_SELECTED EXTRACT_

:::::

Pre-computed genome comparisons

Blast comparisons

The pre-computed comparisons available within WebACT currently encompass all publicly available annotated prokaryotic genomes stored in the Genome Reviews database at the EBI. The comparisons have been carried out using NCBI blast, using the BLASTN algorithm.
In order to carry out a comparison between two genomes, a blast database is created from one of the genomes as a single sequence.

Although the bl2seq available with NCBI blast is capable of carrying out pairwise blast comparisons, it is not possible to use it on comparisons of this scale. Furthermore, the blast algorithm itself is only considered suitable for sequences up to a maximum length of around one megabase, (Korf I. et al 2003), considerably shorter than the majority of bacterial genomes.

The genome sequence to be used as a query sequence (genome A) is therefore divided into 100 kb segments, with a 1 kb overlap between segments. The genome segments are sequentially searched against the blast database of genome B, and the results obtained in blast's tab-delimited output format, since the actual alignments are not required for visualisation of comparisons using ACT.

Comparisons were carried out using the following blast parameters:

  • program : blastn
  • nucleotide match score (-r) : 1
  • nucleotide mismatch penalty (-q) : -1
  • gap opening penalty (-G) : 1
  • gap extension penalty (-E) : 2
  • wordsize (-W) : 9
  • low complexity filtering (-F) : "m D" (soft DUST masking)

No e-value cut-off is specified, so that this can be selected at the time of viewing the comparison.

In order to carry out the computations in an optimal manner, any two genomes have been compared only once, i.e. genome A vs genome B.
Should a comparison of genome B vs. genome A be requested, the data from the genome A vs. genome B comparison is used, but is presented such that it represents the comparison in the requested direction.

:::::

_INFORMATION PROVIDED_
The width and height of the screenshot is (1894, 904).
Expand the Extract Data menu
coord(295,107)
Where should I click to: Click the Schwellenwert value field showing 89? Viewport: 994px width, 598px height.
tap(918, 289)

:::::

_PROBLEM 1_
Rewrite the section of the page on pre-computed genome comparisons between "Pre-computed genome comparisons" and "of bacterial genomes.", inclusive, changing "WebACT" to "ACT Online".
_PROBLEM 2_
List every command-line flag that the page on pre-computed genome comparisons gives in parentheses next to a blast parameter.

_TASK ANSWER 1_
Pre-computed genome comparisons

Blast comparisons

The pre-computed comparisons available within ACT Online currently encompass all publicly available annotated prokaryotic genomes stored in the Genome Reviews database at the EBI. The comparisons have been carried out using NCBI blast, using the BLASTN algorithm.
In order to carry out a comparison between two genomes, a blast database is created from one of the genomes as a single sequence.

Although the bl2seq available with NCBI blast is capable of carrying out pairwise blast comparisons, it is not possible to use it on comparisons of this scale. Furthermore, the blast algorithm itself is only considered suitable for sequences up to a maximum length of around one megabase, (Korf I. et al 2003), considerably shorter than the majority of bacterial genomes.

_TASK ANSWER 2_
-r, -q, -G, -E, -W, -F